§ Given data
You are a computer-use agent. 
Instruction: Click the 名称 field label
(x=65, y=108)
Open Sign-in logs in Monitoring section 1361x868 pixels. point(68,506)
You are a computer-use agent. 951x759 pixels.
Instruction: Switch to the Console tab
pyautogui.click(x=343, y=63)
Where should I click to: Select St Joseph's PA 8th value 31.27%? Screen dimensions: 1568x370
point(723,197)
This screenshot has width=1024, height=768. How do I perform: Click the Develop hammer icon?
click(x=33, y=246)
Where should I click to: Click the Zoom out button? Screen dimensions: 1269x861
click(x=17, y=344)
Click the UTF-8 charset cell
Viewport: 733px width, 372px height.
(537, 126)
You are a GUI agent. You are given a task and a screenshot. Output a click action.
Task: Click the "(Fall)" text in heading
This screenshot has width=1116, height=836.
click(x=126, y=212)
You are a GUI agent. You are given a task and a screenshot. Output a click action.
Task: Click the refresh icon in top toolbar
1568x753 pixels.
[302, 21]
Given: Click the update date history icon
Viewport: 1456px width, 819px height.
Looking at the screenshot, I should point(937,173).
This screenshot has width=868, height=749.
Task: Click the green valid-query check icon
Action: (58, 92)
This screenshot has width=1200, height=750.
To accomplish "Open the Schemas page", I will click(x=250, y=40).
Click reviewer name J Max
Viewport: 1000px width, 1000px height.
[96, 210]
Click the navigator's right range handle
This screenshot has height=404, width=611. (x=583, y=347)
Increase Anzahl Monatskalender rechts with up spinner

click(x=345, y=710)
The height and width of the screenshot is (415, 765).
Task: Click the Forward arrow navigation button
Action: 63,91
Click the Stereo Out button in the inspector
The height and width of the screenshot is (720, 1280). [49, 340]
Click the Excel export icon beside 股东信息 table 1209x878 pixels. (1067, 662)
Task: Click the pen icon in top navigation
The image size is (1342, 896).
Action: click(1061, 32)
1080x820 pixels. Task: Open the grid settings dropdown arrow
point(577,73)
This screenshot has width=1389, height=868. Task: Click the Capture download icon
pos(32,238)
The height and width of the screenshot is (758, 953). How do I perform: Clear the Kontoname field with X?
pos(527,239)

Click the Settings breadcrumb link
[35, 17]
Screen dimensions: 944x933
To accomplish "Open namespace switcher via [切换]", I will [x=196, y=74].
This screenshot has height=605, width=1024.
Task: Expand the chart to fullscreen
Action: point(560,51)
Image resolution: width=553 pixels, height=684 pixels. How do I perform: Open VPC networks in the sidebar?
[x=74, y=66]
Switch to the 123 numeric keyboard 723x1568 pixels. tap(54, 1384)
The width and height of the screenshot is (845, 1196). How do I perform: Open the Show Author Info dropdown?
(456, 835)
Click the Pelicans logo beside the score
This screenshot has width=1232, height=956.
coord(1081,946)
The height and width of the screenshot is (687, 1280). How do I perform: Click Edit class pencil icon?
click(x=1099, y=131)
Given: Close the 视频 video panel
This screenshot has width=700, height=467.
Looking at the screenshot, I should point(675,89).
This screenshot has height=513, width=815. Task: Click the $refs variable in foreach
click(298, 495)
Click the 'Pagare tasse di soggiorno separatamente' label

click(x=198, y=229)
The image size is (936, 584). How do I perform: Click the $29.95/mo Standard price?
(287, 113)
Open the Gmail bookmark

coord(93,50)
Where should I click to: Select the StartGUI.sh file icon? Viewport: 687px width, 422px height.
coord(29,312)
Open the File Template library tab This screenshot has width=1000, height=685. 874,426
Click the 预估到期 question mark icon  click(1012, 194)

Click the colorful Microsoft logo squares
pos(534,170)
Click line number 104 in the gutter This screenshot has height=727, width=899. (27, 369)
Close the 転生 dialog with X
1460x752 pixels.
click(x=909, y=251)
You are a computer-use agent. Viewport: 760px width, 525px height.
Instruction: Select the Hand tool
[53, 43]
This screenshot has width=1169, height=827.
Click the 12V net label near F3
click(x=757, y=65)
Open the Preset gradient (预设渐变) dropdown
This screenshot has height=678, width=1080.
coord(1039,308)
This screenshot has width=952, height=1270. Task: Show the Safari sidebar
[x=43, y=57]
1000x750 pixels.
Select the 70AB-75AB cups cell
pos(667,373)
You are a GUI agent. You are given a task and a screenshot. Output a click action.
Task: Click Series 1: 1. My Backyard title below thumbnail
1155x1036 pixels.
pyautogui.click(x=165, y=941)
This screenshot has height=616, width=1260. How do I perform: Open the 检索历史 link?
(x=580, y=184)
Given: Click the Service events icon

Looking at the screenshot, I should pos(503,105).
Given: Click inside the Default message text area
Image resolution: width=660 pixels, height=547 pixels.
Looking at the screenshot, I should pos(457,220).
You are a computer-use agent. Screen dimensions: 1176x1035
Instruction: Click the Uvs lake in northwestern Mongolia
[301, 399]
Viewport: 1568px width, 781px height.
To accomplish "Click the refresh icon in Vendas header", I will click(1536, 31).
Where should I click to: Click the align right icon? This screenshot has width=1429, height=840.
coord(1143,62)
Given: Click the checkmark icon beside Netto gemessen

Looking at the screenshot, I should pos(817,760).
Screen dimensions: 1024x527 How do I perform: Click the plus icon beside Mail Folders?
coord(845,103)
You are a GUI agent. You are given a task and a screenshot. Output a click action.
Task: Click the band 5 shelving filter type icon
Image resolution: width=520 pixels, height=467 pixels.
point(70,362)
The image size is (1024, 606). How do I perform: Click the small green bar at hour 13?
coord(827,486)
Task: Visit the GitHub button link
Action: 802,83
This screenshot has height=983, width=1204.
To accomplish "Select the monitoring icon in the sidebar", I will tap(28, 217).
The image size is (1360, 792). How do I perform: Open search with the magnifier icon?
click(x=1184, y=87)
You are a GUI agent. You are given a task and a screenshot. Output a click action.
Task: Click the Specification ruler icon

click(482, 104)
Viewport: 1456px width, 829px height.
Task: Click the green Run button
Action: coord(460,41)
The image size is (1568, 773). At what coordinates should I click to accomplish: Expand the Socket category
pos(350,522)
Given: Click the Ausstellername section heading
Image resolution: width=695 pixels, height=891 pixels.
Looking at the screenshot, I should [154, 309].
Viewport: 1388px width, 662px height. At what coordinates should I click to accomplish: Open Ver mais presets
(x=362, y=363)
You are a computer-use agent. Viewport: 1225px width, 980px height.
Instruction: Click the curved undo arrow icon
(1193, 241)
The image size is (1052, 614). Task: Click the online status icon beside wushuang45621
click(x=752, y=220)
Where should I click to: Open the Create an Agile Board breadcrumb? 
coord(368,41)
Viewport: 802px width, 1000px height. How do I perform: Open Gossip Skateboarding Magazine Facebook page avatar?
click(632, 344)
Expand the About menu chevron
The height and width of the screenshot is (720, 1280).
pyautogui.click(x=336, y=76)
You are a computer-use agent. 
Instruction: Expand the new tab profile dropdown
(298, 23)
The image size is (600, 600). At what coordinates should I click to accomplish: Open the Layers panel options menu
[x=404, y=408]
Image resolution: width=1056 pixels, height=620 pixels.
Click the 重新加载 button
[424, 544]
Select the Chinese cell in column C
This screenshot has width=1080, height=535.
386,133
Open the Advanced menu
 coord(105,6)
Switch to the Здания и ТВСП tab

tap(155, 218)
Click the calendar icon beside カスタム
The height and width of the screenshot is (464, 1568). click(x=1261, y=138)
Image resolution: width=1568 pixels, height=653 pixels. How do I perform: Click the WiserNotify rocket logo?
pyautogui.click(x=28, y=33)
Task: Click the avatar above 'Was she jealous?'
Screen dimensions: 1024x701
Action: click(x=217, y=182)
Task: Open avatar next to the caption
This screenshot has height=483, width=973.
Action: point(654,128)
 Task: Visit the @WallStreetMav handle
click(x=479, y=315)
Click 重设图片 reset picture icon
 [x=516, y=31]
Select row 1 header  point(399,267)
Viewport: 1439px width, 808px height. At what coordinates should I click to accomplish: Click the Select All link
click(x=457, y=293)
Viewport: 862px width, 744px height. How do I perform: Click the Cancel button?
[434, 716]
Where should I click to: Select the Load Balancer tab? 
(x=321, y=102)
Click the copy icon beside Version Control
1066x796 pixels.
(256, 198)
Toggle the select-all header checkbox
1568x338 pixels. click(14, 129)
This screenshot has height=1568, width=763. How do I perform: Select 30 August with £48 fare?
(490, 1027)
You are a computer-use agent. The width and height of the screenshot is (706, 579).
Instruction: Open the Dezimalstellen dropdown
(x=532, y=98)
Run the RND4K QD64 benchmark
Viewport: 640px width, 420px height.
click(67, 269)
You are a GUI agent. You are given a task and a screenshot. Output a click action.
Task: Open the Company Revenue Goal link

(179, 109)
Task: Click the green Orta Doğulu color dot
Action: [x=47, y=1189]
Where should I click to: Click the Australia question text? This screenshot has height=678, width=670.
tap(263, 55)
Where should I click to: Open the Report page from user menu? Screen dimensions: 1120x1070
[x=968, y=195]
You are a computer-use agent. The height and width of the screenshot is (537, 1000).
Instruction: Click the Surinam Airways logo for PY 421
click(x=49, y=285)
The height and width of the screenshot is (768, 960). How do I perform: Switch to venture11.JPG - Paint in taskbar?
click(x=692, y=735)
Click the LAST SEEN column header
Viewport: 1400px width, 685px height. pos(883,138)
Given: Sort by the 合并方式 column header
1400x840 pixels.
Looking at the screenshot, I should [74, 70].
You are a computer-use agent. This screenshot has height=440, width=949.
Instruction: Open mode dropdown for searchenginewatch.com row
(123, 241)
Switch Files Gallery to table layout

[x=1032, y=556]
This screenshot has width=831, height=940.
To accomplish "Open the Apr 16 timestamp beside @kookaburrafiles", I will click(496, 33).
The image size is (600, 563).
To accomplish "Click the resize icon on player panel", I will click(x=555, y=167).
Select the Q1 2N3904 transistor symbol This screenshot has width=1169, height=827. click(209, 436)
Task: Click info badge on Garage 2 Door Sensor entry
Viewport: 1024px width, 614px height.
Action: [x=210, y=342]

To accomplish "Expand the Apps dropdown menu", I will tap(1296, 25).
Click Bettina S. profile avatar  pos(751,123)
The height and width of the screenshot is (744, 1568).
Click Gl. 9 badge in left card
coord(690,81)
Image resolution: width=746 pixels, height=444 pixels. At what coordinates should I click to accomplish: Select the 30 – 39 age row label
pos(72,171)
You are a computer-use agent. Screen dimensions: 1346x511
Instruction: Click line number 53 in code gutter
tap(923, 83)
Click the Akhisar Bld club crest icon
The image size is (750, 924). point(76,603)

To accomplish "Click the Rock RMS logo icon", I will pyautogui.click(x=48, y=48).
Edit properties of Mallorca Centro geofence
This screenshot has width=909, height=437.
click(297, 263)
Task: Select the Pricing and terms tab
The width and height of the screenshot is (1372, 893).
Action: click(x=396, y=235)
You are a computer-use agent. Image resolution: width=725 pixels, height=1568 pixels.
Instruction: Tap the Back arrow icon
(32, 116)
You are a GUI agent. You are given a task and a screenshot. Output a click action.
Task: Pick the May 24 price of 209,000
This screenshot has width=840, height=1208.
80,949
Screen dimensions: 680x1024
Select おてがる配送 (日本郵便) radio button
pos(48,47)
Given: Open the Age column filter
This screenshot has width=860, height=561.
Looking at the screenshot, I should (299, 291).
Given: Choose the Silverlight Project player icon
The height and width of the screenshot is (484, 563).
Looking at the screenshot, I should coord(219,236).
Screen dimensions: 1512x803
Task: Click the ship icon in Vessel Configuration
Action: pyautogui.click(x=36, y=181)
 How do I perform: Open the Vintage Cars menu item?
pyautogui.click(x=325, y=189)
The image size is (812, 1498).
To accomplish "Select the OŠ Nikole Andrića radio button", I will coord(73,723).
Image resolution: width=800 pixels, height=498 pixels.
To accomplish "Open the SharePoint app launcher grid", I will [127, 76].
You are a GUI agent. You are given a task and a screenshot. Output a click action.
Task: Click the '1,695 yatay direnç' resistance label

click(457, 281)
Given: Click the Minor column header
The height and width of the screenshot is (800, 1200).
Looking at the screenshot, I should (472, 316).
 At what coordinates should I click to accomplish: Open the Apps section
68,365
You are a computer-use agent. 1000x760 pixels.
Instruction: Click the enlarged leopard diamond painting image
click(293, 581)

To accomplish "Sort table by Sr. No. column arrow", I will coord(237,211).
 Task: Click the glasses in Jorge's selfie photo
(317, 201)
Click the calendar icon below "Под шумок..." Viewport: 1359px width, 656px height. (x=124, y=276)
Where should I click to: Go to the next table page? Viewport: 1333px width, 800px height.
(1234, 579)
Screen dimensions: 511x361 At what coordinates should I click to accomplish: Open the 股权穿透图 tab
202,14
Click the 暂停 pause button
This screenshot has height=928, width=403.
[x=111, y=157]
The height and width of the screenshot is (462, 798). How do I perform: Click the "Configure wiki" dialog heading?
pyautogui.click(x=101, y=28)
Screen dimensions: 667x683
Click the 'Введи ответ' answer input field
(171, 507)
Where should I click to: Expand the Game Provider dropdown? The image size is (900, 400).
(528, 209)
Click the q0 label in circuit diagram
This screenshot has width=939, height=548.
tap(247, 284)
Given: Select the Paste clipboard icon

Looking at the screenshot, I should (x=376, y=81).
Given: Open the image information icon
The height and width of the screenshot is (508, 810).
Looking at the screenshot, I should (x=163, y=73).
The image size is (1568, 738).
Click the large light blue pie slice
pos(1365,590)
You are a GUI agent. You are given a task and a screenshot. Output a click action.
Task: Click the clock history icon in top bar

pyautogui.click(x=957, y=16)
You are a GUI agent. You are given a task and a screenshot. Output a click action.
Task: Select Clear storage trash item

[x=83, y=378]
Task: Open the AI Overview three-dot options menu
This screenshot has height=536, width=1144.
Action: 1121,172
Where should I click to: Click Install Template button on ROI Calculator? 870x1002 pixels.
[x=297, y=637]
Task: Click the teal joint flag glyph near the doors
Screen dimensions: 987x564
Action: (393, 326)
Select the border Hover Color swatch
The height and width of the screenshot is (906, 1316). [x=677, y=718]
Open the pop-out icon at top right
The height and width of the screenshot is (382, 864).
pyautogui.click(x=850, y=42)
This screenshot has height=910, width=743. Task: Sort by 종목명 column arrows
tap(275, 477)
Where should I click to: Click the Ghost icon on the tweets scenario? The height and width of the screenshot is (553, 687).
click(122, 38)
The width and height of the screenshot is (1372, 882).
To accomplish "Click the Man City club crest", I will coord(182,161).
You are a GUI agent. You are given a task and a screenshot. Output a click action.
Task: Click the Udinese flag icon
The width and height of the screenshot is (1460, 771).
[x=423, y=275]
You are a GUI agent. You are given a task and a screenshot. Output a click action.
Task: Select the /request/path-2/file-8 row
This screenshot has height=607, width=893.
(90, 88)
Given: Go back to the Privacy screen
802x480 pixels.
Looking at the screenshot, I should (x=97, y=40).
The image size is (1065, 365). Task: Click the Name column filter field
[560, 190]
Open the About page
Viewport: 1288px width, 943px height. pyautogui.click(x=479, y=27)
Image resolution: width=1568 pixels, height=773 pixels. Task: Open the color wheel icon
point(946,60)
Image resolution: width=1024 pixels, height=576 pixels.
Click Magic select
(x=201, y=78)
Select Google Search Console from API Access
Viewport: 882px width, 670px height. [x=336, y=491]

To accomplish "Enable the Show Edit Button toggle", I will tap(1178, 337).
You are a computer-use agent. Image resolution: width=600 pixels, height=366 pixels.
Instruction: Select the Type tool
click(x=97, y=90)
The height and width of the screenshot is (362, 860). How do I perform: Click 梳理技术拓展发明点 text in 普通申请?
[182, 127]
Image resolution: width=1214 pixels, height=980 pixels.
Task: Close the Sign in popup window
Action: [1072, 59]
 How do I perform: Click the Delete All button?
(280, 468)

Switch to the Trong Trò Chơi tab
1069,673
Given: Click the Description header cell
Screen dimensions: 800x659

§ What you will do
Go through the material above and output exactly the lines from the one containing "Instruction: Click the Surinam" through the one containing "Given: Sort by the 合并方式 column header".

§ Reply to the exercise
Instruction: Click the Surinam Airways logo for PY 421
click(x=49, y=285)
The height and width of the screenshot is (768, 960). How do I perform: Switch to venture11.JPG - Paint in taskbar?
click(x=692, y=735)
Click the LAST SEEN column header
Viewport: 1400px width, 685px height. pos(883,138)
Given: Sort by the 合并方式 column header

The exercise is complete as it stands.